A xenobiotic-sensing receptor is a receptor that binds xenobiotics.[1] They include the following nuclear receptors:[1]
- Constitutive androstane receptor (CAR)
- Pregnane X receptor (PXR)
CAR and PXR are xenobiotic receptors and they both are members of NR1I nuclear receptor family. The regulate the metabolic pathway for the elimination of cholesterol. However, there is no physiological ligands was identified.[2] Xenobiotic receptors recognize the foreign chemicals and trigger detoxification and metabolism pathways in different host tissues.[3]
Functions[edit]
Several genes involved in cytochrome P450, phase I, and glucuronosyltransferases conjugation catalysis in phase II are regulated by phenobarbital(PB) as well the transport mediated pathways of drug elimination. Induction of PB in xenobiotic-metabolizes of cytochromes CYP2b undergoes a transcriptional process, thus raising mRNA levels.[2] Expression of the CAR summarized in a UniGene database, mainly in the kidney, liver, sometimes in the heart, GI tissues, and the human brain tissues. PB in the past ten years has been shown as an enhancer that is responsive to human(PBREM), rat(CYP2B), and the mouse; Constitutive Activated Receptor(CAR) identified was depicted to bind DR-4 motifs. The circulating thyroid hormone levels can be regulated by CAR. TH pathways of conjugation can be induced in PB treatment in a way that can lead to reductions that are fast-induced in T4 levels and serum triiodothyronine and finished serum thyroxine(T4).
Phase II and I enzymes PXR carries out induction. Expression of PXR is mainly evident in the liver, testis, human embryonic tissues, GI tract, and liver of the mouse. Research carried out on macrolide antibiotics, and glucocorticoids induction of CYP3A were perceived to utilize glucocorticoid receptor. This was explained by the induction of the CYP3A relationships obtained from the steroid structure-activity evaluation results. Research conducted in 1998 said that PXR was responsible for the induction of CYP3A and differences in the species in the induction of CYP3A by RIF and PCN. Based on this and other investigations, PXR has been perceived as a xenobiotic regulation mediator of CYP3A.

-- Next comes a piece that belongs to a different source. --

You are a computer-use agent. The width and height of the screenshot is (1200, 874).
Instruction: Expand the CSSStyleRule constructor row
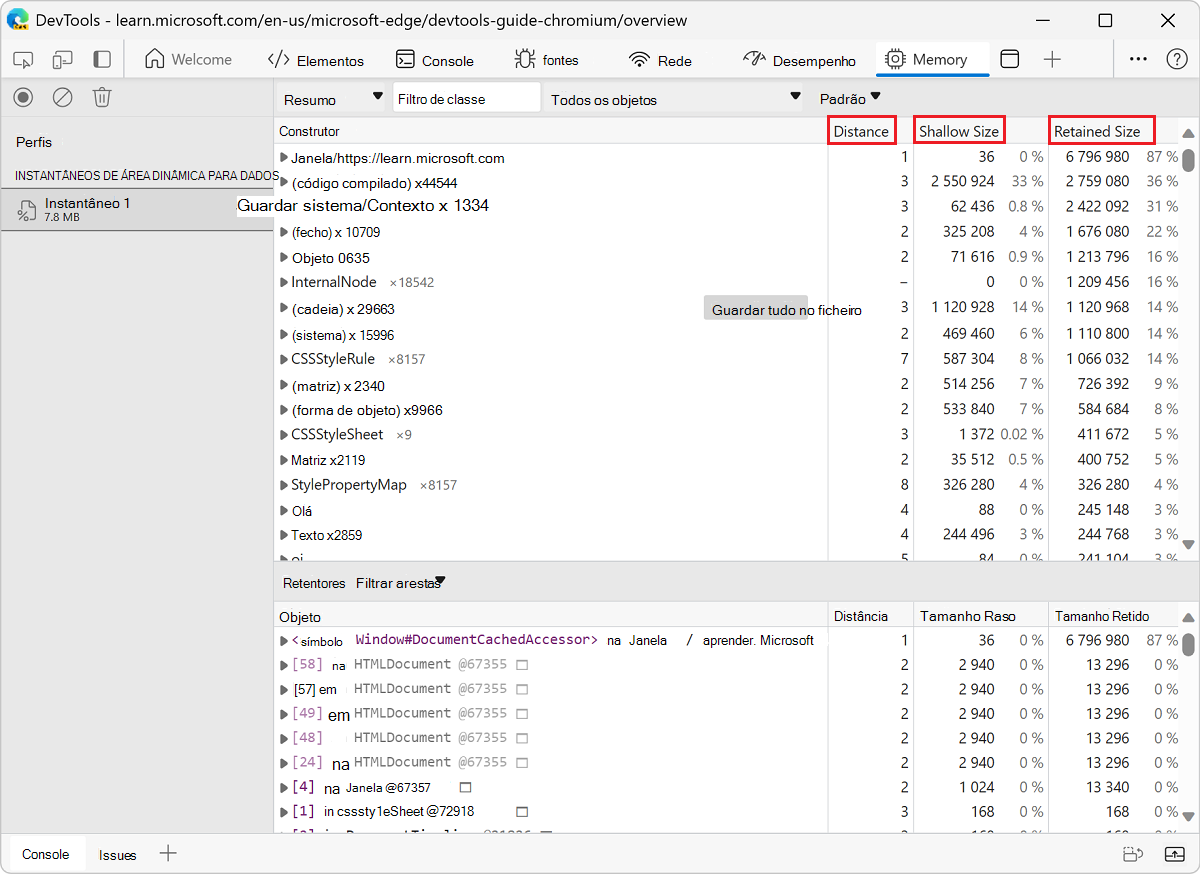tap(284, 359)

CAR has been depicted to be linked with a cofactor transcriptional induced by homeostasis energy regulation and fasting. Hemostasis of BA also aids in keeping the correct cholesterol levels. CAR can also impact gluconeogenesis regulation mediated by a transcription factor; the transcription factor binding can be regulated to Insulin Response Sequence(IRS). PXR protects the body from bile acid toxicity. Regarding the cholesterol levels regulation by CAR, PXR-null mice pretreatment using TCPOBOP does not reduce danger to cholesterol; therefore, toxicity from cholesterol can be controlled using PXR.
References[edit]
- ^ a b Timsit YE, Negishi M (March 2007). "CAR and PXR: the xenobiotic-sensing receptors". Steroids. 72 (3): 231–46. doi:10.1016/j.steroids.2006.12.006. PMC 1950246. PMID 17284330.
- ^ a b Klaassen C, Lu H (2010). "Xenobiotic Receptors CAR and PXR". Nuclear Receptors. Dordrecht: Springer Netherlands. pp. 287–305. doi:10.1007/978-90-481-3303-1_11. ISBN 978-90-481-3302-4.
- ^ Erickson SL, Alston L, Nieves K, Chang TK, Mani S, Flannigan KL, Hirota SA (February 2020). "The xenobiotic sensing pregnane X receptor regulates tissue damage and inflammation triggered by C difficile toxins". FASEB Journal. 34 (2): 2198–2212. doi:10.1096/fj.201902083rr. PMC 7027580. PMID 31907988.